Records for locating displayed items:
———

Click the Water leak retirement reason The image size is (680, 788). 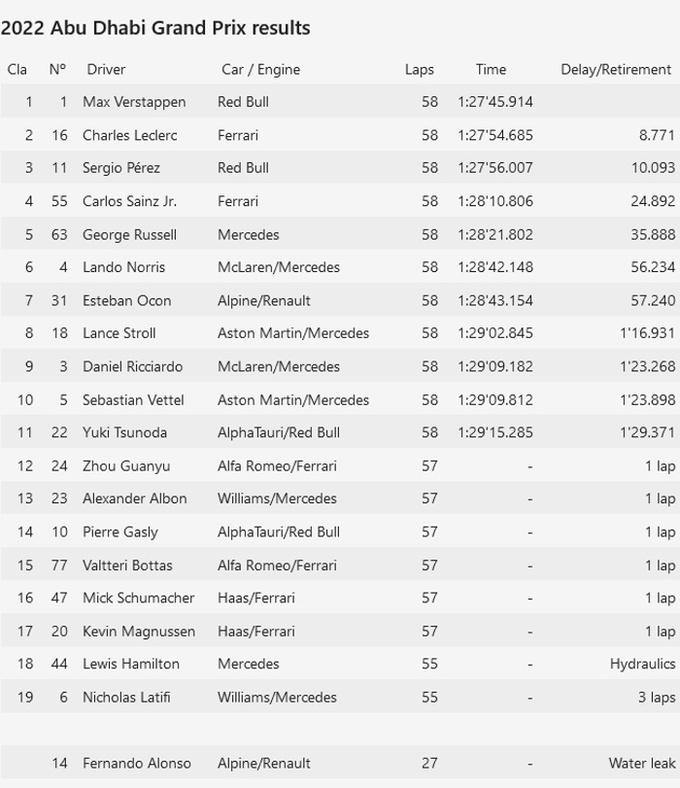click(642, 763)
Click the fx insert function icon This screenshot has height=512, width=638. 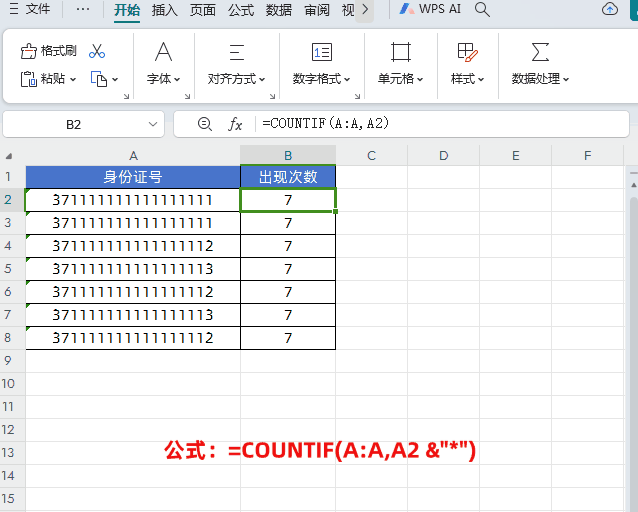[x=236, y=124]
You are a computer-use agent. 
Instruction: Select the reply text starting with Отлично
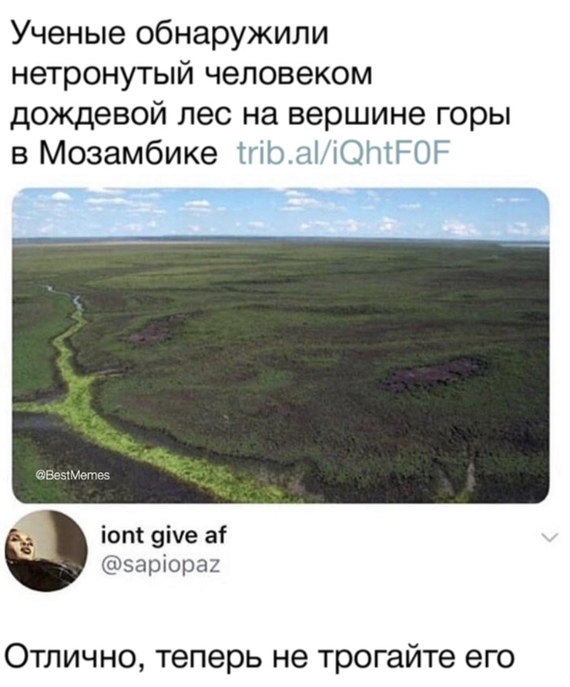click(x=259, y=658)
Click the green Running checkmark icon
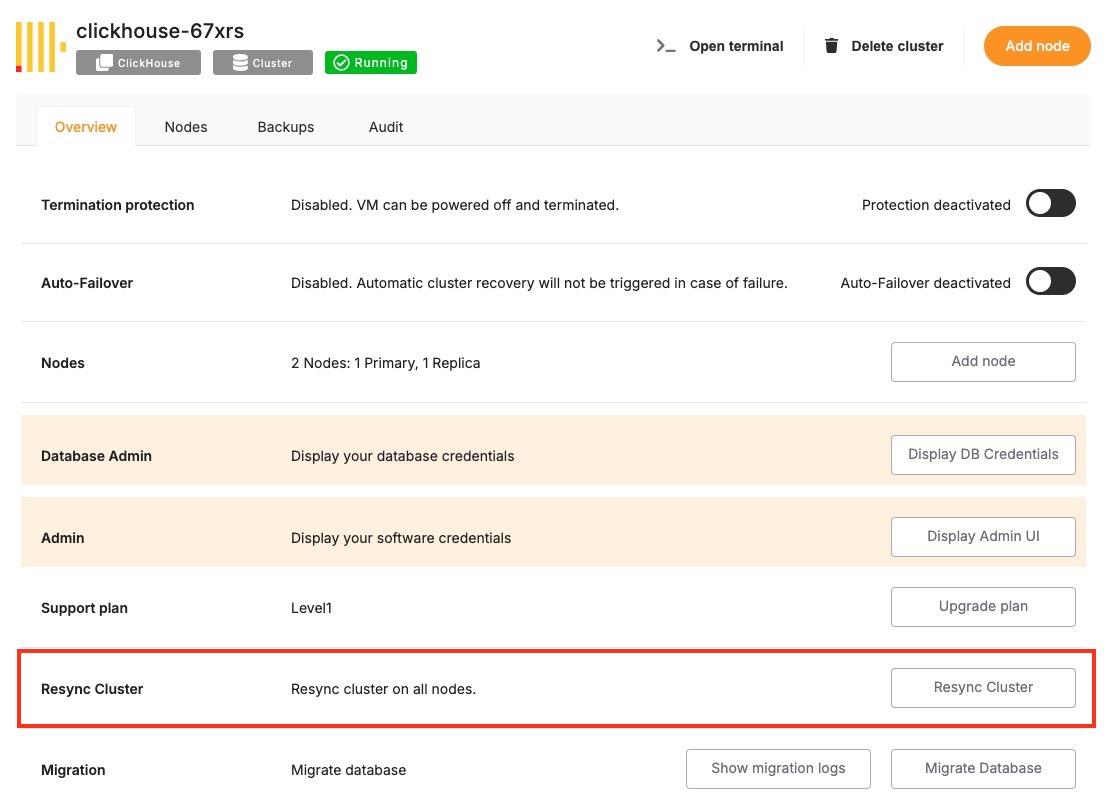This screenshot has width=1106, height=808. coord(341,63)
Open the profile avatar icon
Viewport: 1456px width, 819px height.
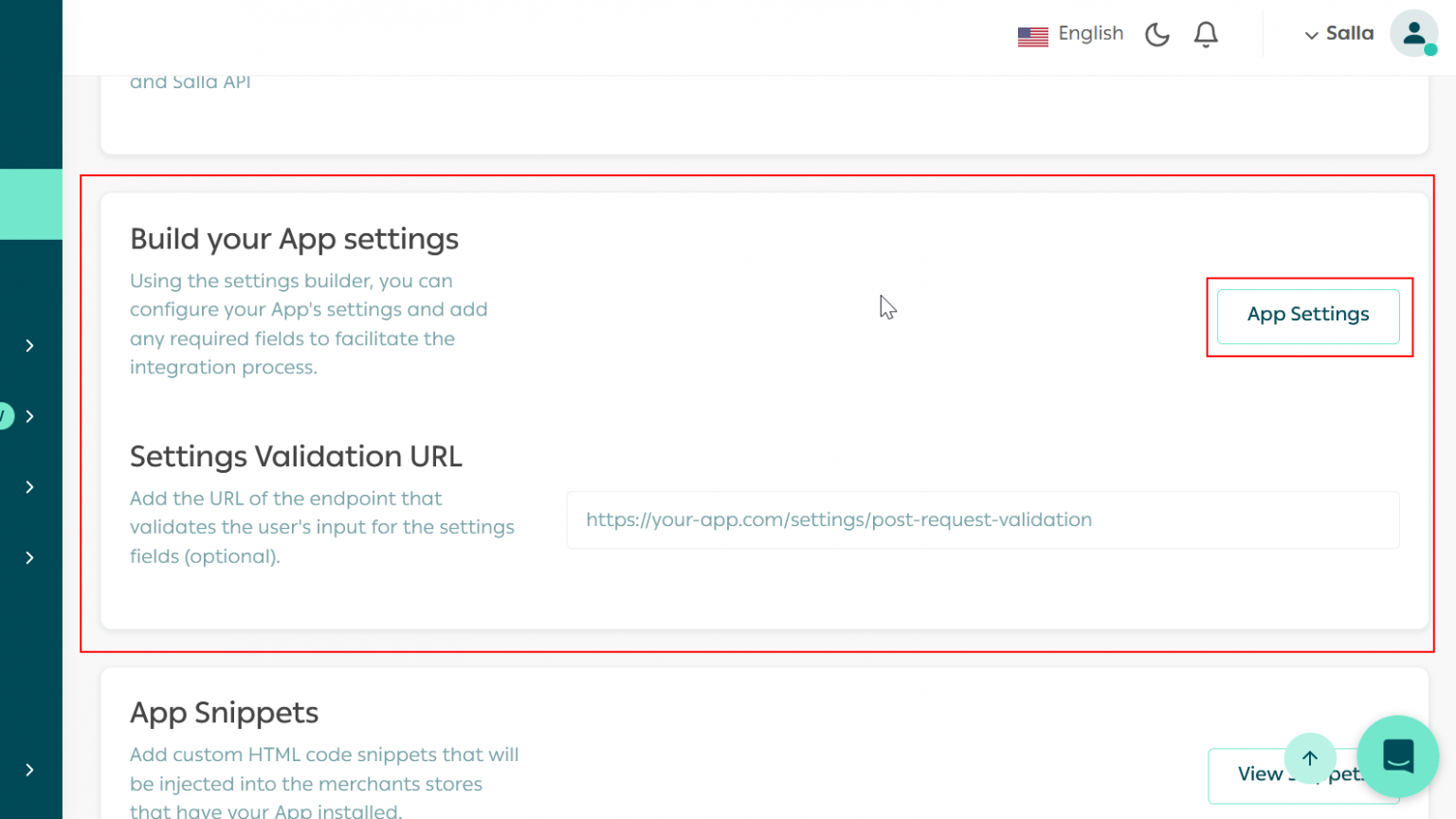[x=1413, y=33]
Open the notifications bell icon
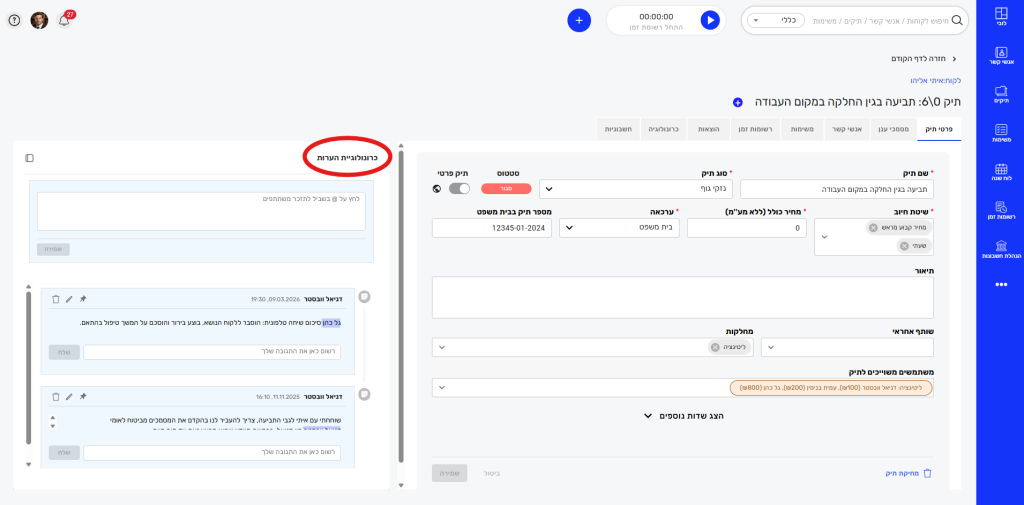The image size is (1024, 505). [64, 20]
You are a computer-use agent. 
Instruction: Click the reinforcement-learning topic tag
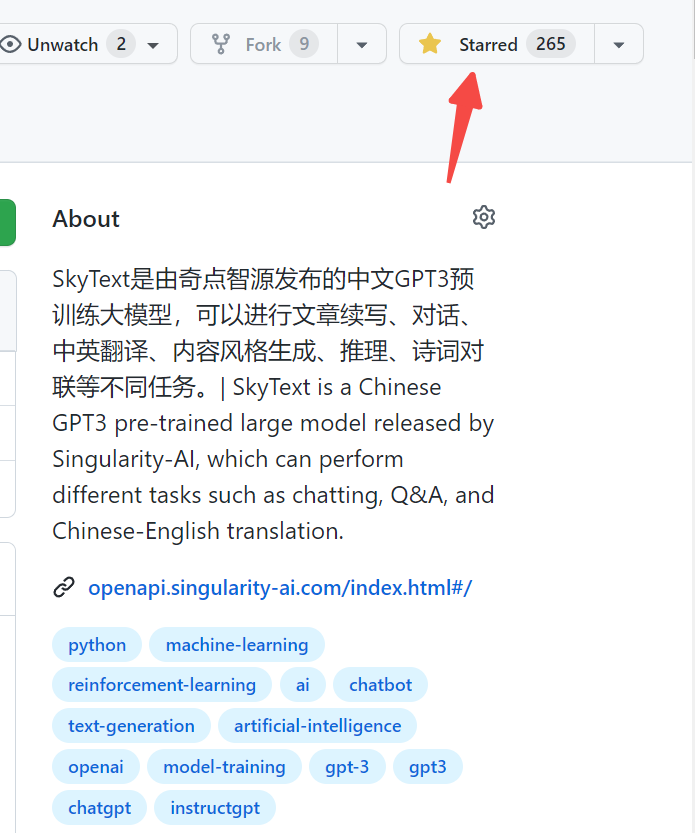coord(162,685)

———

Task to complete:
Set down again, word for word, the lines of the records running from the line with "Click the green Running checkmark icon" through the last line of the records, both ends included. Leave the pictures out of your answer.

Correct output:
Click the green Running checkmark icon
This screenshot has width=1106, height=808. coord(341,63)
Open the profile avatar icon
Viewport: 1456px width, 819px height.
[x=1413, y=33]
Open the notifications bell icon
The image size is (1024, 505). [64, 20]
You are a computer-use agent. 
Instruction: Click the reinforcement-learning topic tag
coord(162,685)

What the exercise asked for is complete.